Nebenbei finde ich die Konzentration auf Pirlo auch überhyped. Der ist auf einmal einmal der weltbeste Mittelfeldspieler seit 2 Wochen. Seine Klasse ist bekannt, aber in meinen Augen ist er jetzt nicht der Überspieler, der es wert ist, ein ganzes System auf ihn auszurichten. Und erst recht nicht den eigentlichen Vorteil gegenüber Italien, also das Flügelspiel, einfach mal aufzugeben, indem dort ein Spieler, der auf dem Flügel nichts zu suchen hat (Özil ist auch so einer), aufgestellt wird. Das ist in meinen Augen dann schon ein gewaltiger Fehler von Löw, aber nochmal: der hat mit den Gegentoren nichts zu tun und es hätte ja auch leicht anders ausgehen können, dann wäre Löw wieder der Taktik-Gott gewesen.
Gomez' Spielstil ist eben der des Vollstreckers.

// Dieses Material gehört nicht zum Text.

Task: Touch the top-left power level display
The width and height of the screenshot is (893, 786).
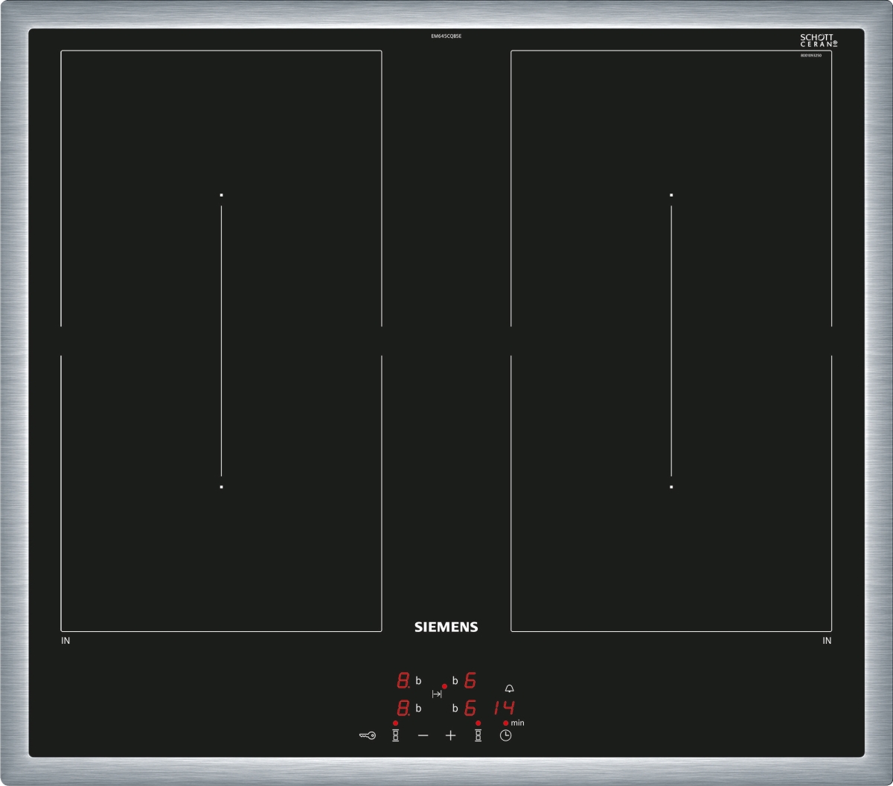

Soll er 30 Tore schiessen, 40 Assists machen, 50 mal am eigenen Fünfer grätschen und 60km laufen? Wie viel läuft denn ein Cassano? Ich zitiere mal aus einem kicker-Interview (gestrige Ausgabe): "Willkommen im Leben des Mario Gomez". Egal was er macht, er macht es falsch.
Nochmals danke. Wie mit Gomez umgegangen wird, ist einfach ekelig. Der tut mir mittlerweile echt ein bisschen leid. Da kämpft er sich bei Bayern durch, wird zum Weltklassestürmer mit einer unglaublichen Torquote, ist überall in Europa gefürchtet und wird bewundert und dann geht mensch in der Nationalmannschaft so mit ihm um. Ich bin nicht dafür, ihn unter Artenschutz zu stellen, aber wenn jemand wie Gomez seit 2 Jahren in fast jedem Spiel ein Tor schießt, dann macht der irgendwas richtig gut. Er ist nicht jemand, der sich Chance um Chance herausspielt, er ist nicht jemand, der im Mittelfeld als Ballkombinierer in Erscheinung tritt und er ist auch nicht jemand, der besonders auffällig spielt. Gomez ist bis zum gegnerischen Strafraum ein verschwendeter Feldspieler. Aber das weiß mensch doch mittlerweile. Zum Kombinieren gibt es doch genug spielstarke Spieler im Mittelfeld + Lahm. Da sind Schweinsteiger, Khedira, Özil, Müller, Reus/Podolski, die ein Mittelfeld spielerisch auseinandernehmen können und eigentlich nur eins tun müssen: den Pass in die Spitze spielen. Denn im gegnerischen Strafraum gibt es in Europa keinen besseren als Gomez. Klar hatte Gomez gestern nicht viele Chancen, aber das ist doch völlig egal, die hat er nie, weil er nie besonders am Spiel beteiligt wird. Völlig egal, wenn dann in der 72. Minute irgendwie so ein Ball Richtung Strafraum segelt (und davon gab es gestern in der Schlussphase einige), dann ist irgendein Körperteil von Gomez da, um den Ball einzuschieben. Warum vertraut mensch Gomez nicht einfach mal? Klose hätte doch ab der 65. Minute als 2. Stürmer kommen können, aber ich nehme doch meinen Weltklassestürmer nicht raus, wenn ich 2:0 hinten liege. Gomez beherrscht eine einzige Sache: Tore schießen. Das mag nicht modern sein, dafür kann er das eben wirklich, daran sollte nun niemand mehr zweifeln. Entweder eine Mannschaft hat Glück wie Deutschland vor 2 Jahren, dass die Außenspieler Tore ohne Ende machen mit jemandem wie Klose vorne drin, der sie gerne unterstützt oder eine Mannschaft richtet eben ihr Offensivkonzept darauf aus, den Kerl, der vorne jede 3. Torchance reinmacht, mit guten Bällen zu füttern.
Gomez ist die Zukunft im deutschen Sturm, es wird Zeit, dass er richtig integriert wird und ihm das Vertrauen entgegengebracht wird, das er bei Bayern mit vielen Toren, auch in wichtigen Spielen, zurückgezahlt hat.